* BEGIN *

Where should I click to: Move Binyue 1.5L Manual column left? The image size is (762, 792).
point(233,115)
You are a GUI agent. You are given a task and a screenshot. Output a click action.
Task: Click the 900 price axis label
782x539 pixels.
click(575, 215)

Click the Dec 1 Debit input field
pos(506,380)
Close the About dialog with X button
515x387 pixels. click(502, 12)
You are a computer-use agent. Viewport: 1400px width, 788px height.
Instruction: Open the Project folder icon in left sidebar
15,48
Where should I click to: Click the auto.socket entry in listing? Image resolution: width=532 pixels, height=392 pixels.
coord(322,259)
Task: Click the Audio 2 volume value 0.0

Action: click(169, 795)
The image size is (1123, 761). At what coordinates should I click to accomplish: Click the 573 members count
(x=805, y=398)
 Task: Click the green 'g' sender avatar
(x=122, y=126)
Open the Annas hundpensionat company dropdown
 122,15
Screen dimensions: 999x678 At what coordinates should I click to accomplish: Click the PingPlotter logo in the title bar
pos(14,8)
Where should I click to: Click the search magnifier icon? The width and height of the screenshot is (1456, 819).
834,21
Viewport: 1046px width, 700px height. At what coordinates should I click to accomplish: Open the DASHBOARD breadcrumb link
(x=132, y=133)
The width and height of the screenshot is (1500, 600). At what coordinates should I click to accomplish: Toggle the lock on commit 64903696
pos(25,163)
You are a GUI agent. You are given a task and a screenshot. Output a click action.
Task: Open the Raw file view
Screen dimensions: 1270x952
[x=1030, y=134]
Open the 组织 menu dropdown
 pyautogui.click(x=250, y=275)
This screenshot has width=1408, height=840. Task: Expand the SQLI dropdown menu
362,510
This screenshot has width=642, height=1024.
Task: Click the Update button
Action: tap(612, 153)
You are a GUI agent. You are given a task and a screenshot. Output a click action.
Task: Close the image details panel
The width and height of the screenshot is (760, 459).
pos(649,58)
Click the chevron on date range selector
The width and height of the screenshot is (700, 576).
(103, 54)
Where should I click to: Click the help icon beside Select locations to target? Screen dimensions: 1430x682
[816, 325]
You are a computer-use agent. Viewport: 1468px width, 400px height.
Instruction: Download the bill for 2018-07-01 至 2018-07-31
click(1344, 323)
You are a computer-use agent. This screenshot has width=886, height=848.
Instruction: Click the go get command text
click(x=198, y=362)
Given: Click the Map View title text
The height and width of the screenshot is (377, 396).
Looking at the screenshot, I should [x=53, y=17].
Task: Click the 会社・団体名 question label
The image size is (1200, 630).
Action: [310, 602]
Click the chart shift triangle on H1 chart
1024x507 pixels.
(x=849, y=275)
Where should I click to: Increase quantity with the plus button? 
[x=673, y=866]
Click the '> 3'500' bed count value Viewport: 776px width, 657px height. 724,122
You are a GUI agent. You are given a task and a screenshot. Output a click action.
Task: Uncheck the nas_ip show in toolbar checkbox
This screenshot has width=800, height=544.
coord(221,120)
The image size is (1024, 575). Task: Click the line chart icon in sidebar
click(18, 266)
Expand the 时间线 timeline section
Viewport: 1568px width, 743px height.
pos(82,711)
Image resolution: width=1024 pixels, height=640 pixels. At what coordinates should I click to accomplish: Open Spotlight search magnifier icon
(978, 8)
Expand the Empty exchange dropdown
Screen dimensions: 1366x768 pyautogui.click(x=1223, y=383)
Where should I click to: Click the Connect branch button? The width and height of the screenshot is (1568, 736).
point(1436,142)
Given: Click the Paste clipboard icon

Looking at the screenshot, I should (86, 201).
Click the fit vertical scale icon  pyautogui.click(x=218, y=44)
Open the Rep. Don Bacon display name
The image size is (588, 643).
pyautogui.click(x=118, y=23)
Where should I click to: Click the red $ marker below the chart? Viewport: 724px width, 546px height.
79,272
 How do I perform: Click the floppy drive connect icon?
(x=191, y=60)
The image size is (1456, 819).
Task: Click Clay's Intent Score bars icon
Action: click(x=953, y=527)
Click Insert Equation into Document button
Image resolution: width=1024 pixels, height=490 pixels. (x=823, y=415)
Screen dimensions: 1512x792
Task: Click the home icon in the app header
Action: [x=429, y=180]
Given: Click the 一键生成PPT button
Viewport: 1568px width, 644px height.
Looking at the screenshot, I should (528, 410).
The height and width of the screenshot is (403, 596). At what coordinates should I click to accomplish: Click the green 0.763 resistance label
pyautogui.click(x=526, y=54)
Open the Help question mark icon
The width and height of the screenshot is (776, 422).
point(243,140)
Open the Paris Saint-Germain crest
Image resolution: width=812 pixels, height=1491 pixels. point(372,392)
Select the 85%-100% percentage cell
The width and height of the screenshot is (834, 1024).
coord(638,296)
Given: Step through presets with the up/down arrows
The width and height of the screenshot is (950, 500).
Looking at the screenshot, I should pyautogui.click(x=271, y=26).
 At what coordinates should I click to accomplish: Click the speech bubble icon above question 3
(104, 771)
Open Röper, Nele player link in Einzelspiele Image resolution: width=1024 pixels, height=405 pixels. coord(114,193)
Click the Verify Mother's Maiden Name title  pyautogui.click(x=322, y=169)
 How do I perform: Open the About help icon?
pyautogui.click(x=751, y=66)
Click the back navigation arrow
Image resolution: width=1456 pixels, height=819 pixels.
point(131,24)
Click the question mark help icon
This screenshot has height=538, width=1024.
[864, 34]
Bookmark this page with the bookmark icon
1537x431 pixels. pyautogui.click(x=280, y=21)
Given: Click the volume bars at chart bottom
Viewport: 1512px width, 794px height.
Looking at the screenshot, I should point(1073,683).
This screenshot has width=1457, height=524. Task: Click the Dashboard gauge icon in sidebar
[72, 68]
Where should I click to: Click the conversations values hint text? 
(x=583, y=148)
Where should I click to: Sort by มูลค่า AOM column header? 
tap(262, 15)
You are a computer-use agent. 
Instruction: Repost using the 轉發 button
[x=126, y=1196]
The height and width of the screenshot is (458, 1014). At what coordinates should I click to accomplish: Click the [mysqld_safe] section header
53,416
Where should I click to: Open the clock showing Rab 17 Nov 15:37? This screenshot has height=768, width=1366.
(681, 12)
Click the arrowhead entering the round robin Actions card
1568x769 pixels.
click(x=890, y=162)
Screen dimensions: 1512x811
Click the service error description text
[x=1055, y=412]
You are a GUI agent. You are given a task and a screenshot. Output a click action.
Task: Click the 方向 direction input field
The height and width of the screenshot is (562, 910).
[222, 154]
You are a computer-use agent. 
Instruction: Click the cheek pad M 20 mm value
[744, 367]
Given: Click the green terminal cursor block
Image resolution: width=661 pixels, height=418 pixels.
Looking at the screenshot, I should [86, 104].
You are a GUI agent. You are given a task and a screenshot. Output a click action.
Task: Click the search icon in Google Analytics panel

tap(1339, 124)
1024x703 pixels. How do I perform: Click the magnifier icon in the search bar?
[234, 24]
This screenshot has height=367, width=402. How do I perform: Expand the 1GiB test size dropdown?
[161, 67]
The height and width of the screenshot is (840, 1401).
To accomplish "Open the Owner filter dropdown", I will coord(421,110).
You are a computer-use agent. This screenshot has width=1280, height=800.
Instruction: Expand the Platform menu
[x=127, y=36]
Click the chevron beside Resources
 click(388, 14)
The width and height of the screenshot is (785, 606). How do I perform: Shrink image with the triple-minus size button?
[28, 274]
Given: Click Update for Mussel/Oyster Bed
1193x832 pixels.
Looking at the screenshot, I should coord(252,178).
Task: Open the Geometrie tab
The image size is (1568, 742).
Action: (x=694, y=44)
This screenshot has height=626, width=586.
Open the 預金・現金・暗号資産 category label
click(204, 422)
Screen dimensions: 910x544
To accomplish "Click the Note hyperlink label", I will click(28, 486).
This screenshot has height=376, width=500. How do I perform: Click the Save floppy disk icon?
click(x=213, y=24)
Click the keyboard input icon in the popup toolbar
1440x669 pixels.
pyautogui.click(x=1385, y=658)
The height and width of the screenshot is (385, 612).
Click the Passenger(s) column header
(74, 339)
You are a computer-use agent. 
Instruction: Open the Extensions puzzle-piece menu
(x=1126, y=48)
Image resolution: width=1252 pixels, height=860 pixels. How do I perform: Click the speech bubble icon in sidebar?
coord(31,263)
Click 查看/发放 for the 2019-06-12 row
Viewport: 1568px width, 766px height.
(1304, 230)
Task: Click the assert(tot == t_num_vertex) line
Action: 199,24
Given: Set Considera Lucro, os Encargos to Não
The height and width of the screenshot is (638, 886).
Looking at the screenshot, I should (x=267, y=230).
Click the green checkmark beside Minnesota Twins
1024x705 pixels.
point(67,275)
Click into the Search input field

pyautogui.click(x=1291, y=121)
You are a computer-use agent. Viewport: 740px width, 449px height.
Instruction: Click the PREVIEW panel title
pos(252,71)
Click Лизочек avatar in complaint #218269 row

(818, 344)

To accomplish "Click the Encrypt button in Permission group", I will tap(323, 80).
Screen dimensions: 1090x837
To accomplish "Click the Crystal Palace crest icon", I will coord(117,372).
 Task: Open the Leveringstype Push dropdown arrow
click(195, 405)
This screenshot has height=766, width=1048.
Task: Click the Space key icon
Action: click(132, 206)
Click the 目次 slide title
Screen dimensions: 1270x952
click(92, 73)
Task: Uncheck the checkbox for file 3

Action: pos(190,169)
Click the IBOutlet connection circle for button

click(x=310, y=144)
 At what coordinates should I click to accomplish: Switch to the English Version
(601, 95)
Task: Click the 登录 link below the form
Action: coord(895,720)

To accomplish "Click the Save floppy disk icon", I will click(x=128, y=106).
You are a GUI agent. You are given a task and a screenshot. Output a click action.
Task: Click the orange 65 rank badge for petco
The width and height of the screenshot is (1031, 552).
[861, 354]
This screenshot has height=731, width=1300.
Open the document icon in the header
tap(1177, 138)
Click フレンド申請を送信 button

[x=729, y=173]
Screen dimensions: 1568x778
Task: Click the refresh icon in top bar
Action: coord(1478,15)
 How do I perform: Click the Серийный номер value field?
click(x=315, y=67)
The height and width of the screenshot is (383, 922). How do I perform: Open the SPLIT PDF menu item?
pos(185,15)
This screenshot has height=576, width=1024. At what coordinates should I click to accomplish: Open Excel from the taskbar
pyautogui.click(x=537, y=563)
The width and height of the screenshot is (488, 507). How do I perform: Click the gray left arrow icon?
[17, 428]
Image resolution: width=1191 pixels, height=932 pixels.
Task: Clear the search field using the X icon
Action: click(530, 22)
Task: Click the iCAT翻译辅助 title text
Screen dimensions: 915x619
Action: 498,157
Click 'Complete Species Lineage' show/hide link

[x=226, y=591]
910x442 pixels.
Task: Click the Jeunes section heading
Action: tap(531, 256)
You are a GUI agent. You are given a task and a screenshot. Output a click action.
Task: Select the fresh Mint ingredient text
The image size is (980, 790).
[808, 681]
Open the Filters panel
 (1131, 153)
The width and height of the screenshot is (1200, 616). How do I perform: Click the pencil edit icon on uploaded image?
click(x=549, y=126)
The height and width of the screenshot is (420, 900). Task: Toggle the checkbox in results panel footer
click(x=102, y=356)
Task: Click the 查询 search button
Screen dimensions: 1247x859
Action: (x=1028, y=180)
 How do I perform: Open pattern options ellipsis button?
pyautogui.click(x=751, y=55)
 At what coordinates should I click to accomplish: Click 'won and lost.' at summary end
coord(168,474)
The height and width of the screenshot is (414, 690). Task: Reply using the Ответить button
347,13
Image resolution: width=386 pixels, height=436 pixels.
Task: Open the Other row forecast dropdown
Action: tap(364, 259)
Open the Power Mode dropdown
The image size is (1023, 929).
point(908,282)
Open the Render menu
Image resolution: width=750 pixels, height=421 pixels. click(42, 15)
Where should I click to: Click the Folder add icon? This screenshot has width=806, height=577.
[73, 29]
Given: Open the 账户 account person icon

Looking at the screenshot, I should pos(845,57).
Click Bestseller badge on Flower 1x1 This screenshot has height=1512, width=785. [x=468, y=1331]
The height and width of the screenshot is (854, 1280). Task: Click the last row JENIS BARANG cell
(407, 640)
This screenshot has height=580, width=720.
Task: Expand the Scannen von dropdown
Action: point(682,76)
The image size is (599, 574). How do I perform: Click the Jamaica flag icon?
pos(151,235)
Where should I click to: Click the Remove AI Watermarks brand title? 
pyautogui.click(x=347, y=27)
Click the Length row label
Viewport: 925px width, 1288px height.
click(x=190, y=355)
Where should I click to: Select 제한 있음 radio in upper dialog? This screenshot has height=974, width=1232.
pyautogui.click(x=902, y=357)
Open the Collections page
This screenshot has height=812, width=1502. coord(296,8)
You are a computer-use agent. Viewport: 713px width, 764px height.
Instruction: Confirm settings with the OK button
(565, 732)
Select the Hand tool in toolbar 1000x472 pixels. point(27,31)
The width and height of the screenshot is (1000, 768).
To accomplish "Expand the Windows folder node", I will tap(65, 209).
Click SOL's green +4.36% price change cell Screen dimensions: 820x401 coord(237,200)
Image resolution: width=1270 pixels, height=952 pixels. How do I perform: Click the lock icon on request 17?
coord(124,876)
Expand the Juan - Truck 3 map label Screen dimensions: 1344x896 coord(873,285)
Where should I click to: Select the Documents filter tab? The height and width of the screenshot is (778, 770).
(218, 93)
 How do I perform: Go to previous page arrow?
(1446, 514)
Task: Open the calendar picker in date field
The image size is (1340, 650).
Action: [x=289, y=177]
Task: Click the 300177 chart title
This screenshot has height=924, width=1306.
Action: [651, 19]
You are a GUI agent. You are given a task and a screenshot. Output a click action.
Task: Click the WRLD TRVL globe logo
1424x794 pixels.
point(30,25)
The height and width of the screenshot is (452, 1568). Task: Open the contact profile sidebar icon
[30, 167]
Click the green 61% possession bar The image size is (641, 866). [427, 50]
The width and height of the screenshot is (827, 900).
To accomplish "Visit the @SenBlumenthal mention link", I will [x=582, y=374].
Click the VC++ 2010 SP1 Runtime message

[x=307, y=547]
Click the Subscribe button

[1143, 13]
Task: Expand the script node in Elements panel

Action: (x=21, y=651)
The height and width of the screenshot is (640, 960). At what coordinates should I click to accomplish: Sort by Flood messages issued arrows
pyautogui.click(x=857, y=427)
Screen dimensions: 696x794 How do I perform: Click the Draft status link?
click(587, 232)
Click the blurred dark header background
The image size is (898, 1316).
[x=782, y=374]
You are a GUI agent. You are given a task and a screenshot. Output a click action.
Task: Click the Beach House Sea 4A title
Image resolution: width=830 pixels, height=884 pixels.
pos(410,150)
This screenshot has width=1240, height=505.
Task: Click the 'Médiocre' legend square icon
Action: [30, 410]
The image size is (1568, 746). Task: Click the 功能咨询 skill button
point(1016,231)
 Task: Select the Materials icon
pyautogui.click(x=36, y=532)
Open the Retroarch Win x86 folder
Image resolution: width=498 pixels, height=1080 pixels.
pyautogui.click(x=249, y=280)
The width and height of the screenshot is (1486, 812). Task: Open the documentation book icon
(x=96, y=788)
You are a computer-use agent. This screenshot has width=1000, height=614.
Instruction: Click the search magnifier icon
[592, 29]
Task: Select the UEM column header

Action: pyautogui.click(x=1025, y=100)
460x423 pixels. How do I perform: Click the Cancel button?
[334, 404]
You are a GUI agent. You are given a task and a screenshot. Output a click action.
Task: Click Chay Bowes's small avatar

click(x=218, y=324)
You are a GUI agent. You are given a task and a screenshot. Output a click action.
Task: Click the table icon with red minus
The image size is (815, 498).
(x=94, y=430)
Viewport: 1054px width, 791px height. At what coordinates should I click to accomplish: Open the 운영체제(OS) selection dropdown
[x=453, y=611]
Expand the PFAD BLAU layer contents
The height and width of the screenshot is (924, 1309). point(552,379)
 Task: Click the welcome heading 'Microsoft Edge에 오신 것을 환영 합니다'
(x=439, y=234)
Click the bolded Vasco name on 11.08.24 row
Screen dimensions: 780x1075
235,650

* END *

Exercise brief: Extract verbatim every line starting at the first one and ending at the line that contains "Action: tap(612, 153)".

Solution for this task:
Where should I click to: Move Binyue 1.5L Manual column left? The image size is (762, 792).
point(233,115)
You are a GUI agent. You are given a task and a screenshot. Output a click action.
Task: Click the 900 price axis label
782x539 pixels.
click(575, 215)

Click the Dec 1 Debit input field
pos(506,380)
Close the About dialog with X button
515x387 pixels. click(502, 12)
You are a computer-use agent. Viewport: 1400px width, 788px height.
Instruction: Open the Project folder icon in left sidebar
15,48
Where should I click to: Click the auto.socket entry in listing? Image resolution: width=532 pixels, height=392 pixels.
coord(322,259)
Task: Click the Audio 2 volume value 0.0

Action: click(169, 795)
The image size is (1123, 761). At what coordinates should I click to accomplish: Click the 573 members count
(x=805, y=398)
 Task: Click the green 'g' sender avatar
(x=122, y=126)
Open the Annas hundpensionat company dropdown
 122,15
Screen dimensions: 999x678 At what coordinates should I click to accomplish: Click the PingPlotter logo in the title bar
pos(14,8)
Where should I click to: Click the search magnifier icon? The width and height of the screenshot is (1456, 819).
834,21
Viewport: 1046px width, 700px height. At what coordinates should I click to accomplish: Open the DASHBOARD breadcrumb link
(x=132, y=133)
The width and height of the screenshot is (1500, 600). At what coordinates should I click to accomplish: Toggle the lock on commit 64903696
pos(25,163)
You are a GUI agent. You are given a task and a screenshot. Output a click action.
Task: Open the Raw file view
Screen dimensions: 1270x952
[x=1030, y=134]
Open the 组织 menu dropdown
 pyautogui.click(x=250, y=275)
This screenshot has width=1408, height=840. Task: Expand the SQLI dropdown menu
362,510
This screenshot has width=642, height=1024.
Task: Click the Update button
Action: tap(612, 153)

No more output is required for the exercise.